* SOURCE DOCUMENT:

***

So, what is to be done? The obvious answer is also the seemingly unattainable one. We need to move away from sprawl-like, individualized and increasingly uninsurable private development in firezones and instead push for public housing, public parks, and public luxury. The municipalities and the state should intervene, use emergency powers and eminent domain, and begin a process to decommodify as much of the affected land as possible. This needs to start with identifying safe, free transitional shelter for those who need it, then halting the various “fire sales” and other predation already underway, possibly through creating a land bank that can compensate non-corporate homeowners for losses and hold property in common.

***

* EXTRACTED MATERIAL:
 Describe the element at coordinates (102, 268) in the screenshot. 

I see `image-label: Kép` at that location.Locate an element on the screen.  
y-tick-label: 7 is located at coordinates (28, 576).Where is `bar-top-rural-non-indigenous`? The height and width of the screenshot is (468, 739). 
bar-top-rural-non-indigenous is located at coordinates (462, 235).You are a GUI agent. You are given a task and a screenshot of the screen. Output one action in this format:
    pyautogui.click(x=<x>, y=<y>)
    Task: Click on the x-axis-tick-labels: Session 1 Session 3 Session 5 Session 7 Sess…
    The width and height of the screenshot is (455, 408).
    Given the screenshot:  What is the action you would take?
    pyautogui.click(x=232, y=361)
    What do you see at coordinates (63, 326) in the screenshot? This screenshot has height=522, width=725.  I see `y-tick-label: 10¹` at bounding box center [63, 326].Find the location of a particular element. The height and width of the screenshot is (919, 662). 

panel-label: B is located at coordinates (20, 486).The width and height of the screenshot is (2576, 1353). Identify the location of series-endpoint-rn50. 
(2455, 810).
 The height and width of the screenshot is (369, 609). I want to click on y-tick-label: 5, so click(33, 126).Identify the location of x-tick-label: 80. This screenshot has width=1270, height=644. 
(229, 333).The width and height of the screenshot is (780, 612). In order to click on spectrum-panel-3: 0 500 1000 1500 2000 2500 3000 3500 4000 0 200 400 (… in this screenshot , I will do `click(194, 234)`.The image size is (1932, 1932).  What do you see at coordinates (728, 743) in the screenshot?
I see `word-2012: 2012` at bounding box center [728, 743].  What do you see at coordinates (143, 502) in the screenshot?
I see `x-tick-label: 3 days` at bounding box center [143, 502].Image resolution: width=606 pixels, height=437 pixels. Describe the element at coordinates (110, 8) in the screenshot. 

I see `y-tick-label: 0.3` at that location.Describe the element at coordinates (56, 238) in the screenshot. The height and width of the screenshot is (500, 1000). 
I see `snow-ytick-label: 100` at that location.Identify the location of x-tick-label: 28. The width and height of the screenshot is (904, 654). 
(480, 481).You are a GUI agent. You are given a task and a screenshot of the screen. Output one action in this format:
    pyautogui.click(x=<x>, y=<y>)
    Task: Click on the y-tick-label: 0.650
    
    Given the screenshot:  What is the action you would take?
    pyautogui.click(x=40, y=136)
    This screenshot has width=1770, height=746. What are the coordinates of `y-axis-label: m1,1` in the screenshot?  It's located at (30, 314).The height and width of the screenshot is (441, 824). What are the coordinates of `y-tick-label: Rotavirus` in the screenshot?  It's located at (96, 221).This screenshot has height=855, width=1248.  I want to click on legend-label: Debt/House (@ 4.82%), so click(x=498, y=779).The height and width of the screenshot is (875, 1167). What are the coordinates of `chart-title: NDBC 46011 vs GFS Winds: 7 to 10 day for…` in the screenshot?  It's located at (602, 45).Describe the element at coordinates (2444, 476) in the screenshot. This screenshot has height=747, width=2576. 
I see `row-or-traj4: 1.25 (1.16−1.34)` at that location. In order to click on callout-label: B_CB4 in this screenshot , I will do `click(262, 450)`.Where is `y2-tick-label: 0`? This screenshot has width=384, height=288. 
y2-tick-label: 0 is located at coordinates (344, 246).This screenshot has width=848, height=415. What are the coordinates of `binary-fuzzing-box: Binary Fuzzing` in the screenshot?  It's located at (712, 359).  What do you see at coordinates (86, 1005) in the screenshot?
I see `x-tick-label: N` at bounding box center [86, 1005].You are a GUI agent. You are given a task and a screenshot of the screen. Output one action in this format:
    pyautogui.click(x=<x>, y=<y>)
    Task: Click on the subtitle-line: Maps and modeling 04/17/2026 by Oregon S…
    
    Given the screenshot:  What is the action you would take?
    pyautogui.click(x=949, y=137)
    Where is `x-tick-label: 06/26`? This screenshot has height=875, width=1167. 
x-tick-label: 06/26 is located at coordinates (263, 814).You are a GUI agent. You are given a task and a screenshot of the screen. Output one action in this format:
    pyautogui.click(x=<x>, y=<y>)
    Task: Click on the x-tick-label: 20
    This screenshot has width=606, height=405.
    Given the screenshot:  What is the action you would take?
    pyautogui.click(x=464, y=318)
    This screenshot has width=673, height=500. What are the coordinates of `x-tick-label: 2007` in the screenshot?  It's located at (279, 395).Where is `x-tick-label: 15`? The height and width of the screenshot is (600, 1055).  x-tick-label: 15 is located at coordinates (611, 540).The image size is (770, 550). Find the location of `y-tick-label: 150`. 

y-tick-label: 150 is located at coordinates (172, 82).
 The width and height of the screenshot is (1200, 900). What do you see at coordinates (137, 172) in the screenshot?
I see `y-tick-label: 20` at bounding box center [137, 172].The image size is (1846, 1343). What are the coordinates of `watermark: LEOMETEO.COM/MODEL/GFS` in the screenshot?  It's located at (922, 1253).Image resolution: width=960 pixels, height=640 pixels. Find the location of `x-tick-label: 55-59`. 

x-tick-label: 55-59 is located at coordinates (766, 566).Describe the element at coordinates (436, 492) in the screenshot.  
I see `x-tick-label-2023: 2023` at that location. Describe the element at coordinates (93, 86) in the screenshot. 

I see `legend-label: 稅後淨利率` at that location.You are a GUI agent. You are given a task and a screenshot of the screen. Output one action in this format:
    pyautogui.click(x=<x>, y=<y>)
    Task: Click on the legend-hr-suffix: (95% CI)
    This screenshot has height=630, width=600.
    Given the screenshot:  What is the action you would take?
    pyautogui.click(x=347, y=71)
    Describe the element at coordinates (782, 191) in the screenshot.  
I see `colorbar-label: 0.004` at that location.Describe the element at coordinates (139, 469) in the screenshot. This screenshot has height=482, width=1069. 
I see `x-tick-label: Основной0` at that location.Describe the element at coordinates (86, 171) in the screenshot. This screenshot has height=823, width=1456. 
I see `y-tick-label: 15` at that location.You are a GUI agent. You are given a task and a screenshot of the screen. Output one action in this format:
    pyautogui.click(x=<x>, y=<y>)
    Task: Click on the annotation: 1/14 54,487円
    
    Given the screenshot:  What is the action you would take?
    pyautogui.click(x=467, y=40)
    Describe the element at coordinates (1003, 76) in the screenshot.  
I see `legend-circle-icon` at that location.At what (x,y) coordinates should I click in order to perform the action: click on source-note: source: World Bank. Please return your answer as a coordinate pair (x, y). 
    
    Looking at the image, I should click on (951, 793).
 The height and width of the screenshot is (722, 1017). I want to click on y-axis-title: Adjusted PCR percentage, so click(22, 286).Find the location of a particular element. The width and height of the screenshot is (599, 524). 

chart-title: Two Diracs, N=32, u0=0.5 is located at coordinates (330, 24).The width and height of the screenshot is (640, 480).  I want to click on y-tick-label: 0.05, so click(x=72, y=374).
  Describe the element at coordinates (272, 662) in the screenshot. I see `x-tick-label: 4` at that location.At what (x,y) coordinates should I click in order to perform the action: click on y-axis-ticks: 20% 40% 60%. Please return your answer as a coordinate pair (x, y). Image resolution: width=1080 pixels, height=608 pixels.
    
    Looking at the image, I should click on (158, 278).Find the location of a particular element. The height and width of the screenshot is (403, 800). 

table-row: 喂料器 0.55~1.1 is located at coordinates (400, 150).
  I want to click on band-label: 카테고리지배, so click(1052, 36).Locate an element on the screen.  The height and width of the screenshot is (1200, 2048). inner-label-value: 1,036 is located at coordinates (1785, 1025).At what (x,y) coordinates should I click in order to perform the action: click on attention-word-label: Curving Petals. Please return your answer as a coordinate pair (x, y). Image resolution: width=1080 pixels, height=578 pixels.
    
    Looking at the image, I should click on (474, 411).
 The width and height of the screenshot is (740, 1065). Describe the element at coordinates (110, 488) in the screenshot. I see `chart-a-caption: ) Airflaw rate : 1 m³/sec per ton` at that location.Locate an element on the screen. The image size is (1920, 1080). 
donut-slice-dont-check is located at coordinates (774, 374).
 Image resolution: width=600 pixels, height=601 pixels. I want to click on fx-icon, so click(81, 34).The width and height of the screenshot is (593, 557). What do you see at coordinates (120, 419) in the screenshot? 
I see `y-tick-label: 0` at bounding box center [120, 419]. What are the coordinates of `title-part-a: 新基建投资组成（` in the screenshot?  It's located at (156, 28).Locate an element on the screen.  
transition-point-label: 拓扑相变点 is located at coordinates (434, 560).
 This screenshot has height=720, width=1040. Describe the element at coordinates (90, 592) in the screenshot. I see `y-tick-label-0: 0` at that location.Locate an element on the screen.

***

* EXERCISES:
[1] Rewrite the paragraph of the fire-zone housing passage that begins "So, what is to be done?" as a short bulleted list that keeps its main facts.
[2] According to the fire-zone housing passage, what does the process need to start with?
[3] In the fire-zone housing passage, copy the text starting with "So, what is" and going on through "property in common.", without changing a word.

* ANSWERS FOR EACH ITEM:
[1]
- Move away from sprawl-like, individualized, increasingly uninsurable private development in fire zones.
- Push instead for public housing, public parks, and public luxury.
- Municipalities and the state should intervene, using emergency powers and eminent domain to decommodify as much affected land as possible.
- First step: identify safe, free transitional shelter for those who need it.
- Next: halt the "fire sales" and other predation already underway, possibly through a land bank that compensates non-corporate homeowners for losses and holds property in common.

[2] Identifying safe, free transitional shelter for those who need it.

[3]
So, what is to be done? The obvious answer is also the seemingly unattainable one. We need to move away from sprawl-like, individualized and increasingly uninsurable private development in firezones and instead push for public housing, public parks, and public luxury. The municipalities and the state should intervene, use emergency powers and eminent domain, and begin a process to decommodify as much of the affected land as possible. This needs to start with identifying safe, free transitional shelter for those who need it, then halting the various “fire sales” and other predation already underway, possibly through creating a land bank that can compensate non-corporate homeowners for losses and hold property in common.